By Casey Lartigue Jr.
It began with the trolls.
Three days after Christmas, I received a Letter of Commendation from the Republic of Korea’s Ministry of Unification. I was thrilled to receive the award and my thoughts zeroed in on those who had contributed to this achievement and how I could share this joy with them.
My inclination to celebrate with supporters traces back to my youth when I read about a football player who avoided being photographed without his teammates. It resonated with me when he said they had bled and sweat together, so they should celebrate success together as well.
This ethos was further reinforced as a sports reporter in college. A Harvard basketball star insisted that I mention his teammates in the feature I was writing about him. These early lessons profoundly shaped my understanding of shared success. More recently, college football star Michael Penix Jr. displayed this ethos, embedding his teammates’ names in his jacket at the Heisman Trophy ceremony.
From delivering the keynote address in 2003 at the Frederick Douglass Memorial Historical Association in Washington, D.C., to receiving numerous awards in Seoul, I bring an entourage to events that made it seem a gangsta rapper had crashed the party.
As a co-founder of an organization in a foreign land, I’ve felt this principle even more deeply. I could not have overcome cultural, language, bureaucratic, networking, and financial barriers without South Koreans and North Korean refugees alongside me. I was never alone in this endeavor, so how could I go on stage alone to accept accolades?
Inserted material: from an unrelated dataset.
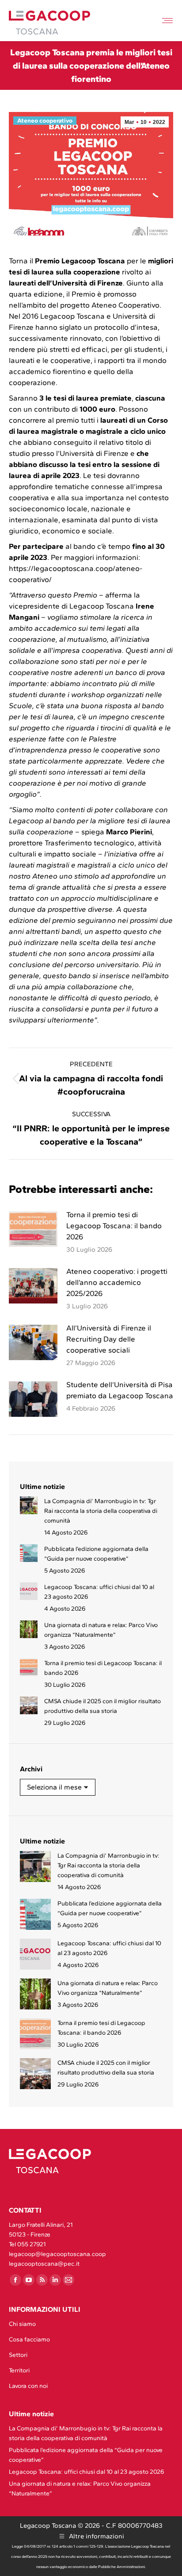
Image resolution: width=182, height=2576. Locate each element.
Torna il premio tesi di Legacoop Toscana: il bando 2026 (114, 1225)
First, my main partner has been Lee Eun-koo, co-founder with me of Freedom Speakers International (FSI). While I am occasionally in the spotlight, she is the silent force working behind the scenes. She is the operational backbone ensuring donors and partners can trust our organization’s transparency, accounting, and internal capacity. I am the “brain” of the organization and she is the “arms and legs” keeping us moving forward. If anyone believes she deserves more recognition, then contact me so we can make it happen.
Secondly, the supporters of FSI and North Korean refugees who have been alongside us. Their contributions have been invaluable. Professor Kim Chung-ho, the “Godfather” of FSI, deserves special recognition. He hired me for positions at two different think tanks and provided us the opportunity to incubate our start-up project that initially tutored North Korean refugees in English.
Western volunteers and donors helped us survive our start-up phase and more recently South Koreans have begun supporting us.
And of course, the North Korean refugees themselves, over 500 of whom have studied with FSI. Their endorsements have been crucial in attracting more participants without any recruitment. People ask us how we find North Korean refugees and I answer, “We don’t. They find us, typically after others have recommended us.” I always welcome North Korean refugees to join me on stage.
Thirdly, the critics and researchers who have scrutinized our work in case studies and research projects. Their constructive criticism has been key in strengthening our organization.
Trolls have played a reverse role in my professional career. The advice “don’t feed the trolls” doesn’t apply in my case because the trolls feed me. Our most uncouth critics inspired some of our most impactful initiatives, like the North Korean Refugee English Speech Contest and our public speaking project. Trolls inadvertently honed our mission, inspired me to get re-engaged with Harvard University, and helped us evolve from a fledgling association to a robust incorporation. In early March, I will be giving my 19th speech at a Harvard University event and we are now planning a huge event there with several North Korean refugees later this year.
Our response to trolls’ baseless accusations was to embrace transparency, reassuring our supporters of our financial and structural integrity as we grew. We have welcomed evaluations and audits by various government bodies and institutions, foundation partners, Seoul City Hall, Mapo District Office, the ROK tax office, the ROK’s Ministry of Finance, and the ROK’s Ministry of Unification. That’s in addition to our independent auditors, board members, and accountant who know our work will be critiqued by picky professional auditors at those organizations.
I filter the accusations, lies, and ad hominem attacks of trolls by trashing the true rubbish into my cyber garbage can and storing hidden gems in my cyber recycling bin. Those trolls and detractors, unknowingly, steered us away from pitfalls and spurred innovative ideas that have been recognized with awards and given me many opportunities to stand on stage with our supporters.
These awards, displayed in our modest office, are a tribute to those who believed in us from the start. Our journey with volunteers, donors, and fundraisers has been transformative, turning criticism into growth, doubt into resolve, and skepticism into success.
I eagerly await the next occasion to share the stage with our supporters, celebrating together our shared victory in empowering North Korean refugees. Trolls and naysayers won’t be on the guest list, they’ll probably be too busy anyway spewing hate, lies, and conspiracy theories.
I can promise their unintentional contributions will be acknowledged: as haters who inadvertently became helpers, critical detractors who unknowingly participated in our strategic planning meetings, and liars who, unwittingly, spurred us to become an award-winning organization on the rise.